In today’s reading from the Old Testament (1 Samuel 5:1-12), the Ark of the Covenant, which has been captured by the Philistines, is shuffled around from place to place by those who are enemies of God’s people. Naturally, or perhaps super-naturally, the power of God and those who seek the destruction of God’s people don’t mix well. First, the Ark is brought to Ashdod and placed in the house of Dagon, their God. That first night, God’s power is displayed as Dagon (a statue I presume) is found the next morning to have bowed down onto the ground in front of the Ark. On the second night, the same things happens—only this time the hands and head of Dagon are mysteriously cut off. Apparently, Yahweh does not play well with others (gods, at least).
Then, the tumors come. The people of Ashdod are stricken with tumors—cancerous bumps that infect all the people of that town. So, eager to get rid of the source of this plague, the people of Ashdod take the Ark to Gath and then, after identical consequences, to Ekron and finally back to Israel—the Philistines couldn’t take it anymore. The power of God, which is enthroned on/by/through the physical structure of the Ark of the Covenant, threatened their lives as they didn’t wield it appropriately.

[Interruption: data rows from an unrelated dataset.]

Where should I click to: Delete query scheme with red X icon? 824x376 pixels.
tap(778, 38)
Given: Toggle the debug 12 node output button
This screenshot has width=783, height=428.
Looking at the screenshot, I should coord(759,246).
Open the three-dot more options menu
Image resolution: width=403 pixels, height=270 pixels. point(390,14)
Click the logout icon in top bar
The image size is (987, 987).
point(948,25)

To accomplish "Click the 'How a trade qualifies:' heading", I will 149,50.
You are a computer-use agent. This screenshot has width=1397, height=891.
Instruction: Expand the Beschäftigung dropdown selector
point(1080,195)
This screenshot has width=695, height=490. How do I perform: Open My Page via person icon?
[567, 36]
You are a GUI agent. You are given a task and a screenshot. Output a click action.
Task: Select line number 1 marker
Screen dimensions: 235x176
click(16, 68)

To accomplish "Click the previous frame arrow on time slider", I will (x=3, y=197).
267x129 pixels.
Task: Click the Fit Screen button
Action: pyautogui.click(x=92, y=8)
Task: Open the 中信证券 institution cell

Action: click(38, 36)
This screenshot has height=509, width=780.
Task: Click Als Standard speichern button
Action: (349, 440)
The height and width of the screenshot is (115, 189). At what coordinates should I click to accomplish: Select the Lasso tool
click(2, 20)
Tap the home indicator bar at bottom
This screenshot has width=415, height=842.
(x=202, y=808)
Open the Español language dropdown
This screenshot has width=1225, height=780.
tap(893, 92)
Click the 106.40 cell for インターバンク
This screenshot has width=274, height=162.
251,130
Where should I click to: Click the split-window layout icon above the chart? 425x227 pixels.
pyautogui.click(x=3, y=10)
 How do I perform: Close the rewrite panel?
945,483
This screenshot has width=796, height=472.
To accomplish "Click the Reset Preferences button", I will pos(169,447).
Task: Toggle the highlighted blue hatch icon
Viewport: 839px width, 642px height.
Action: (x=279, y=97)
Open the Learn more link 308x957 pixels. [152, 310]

Hollywood is known for its exaggerations, but I’m not so sure that the final dramatic scene from Raiders of the Lost Ark is really an overstatement. There’s nothing in the bible that speaks of lightning bolts emanating from the Ark and striking the Philistines (played by the Nazis), but that’s pretty close to the biblical truth. God won’t let his power be appropriated by evil. That which stands in opposition to God’s will cannot incorporate God’s equipment. A modern believer might prefer to think of the power of the Ark as being purely psychological, but the border between mind and body is pretty thin. Yes, it’s silly to think that an object like the Ark can exact physical consequences for being misused, and I’m not saying that the “magic” behind its power was actually in the primitive discovery of uranium or some other radioactive element, but there’s power here—more than just a banner to be waived.
We might not be able to bottle it in quite the same way as the ancient Israelites, but we have experiences of God’s power. The power to give life or to take it away. The power to send gentle rains or destructive storms. The power to save and redeem or to curse and damn. And, to some extent, we are mediators of that divine power. We can preserve life, or we can let it go carelessly. We can take care of creation, or we can ignore its needs. We can preach forgiveness, or we can preach hatred. Those sorts of things are powerful at the divine level, and we get to be a part of them. But we shouldn’t exercise power at that level if we aren’t focused on doing God’s will. The stakes are too great—not some magical, physical retribution but some real, measurable consequences. As human beings, we do experience and even administer moments of God’s power. As we do so, are we aligned with God’s will?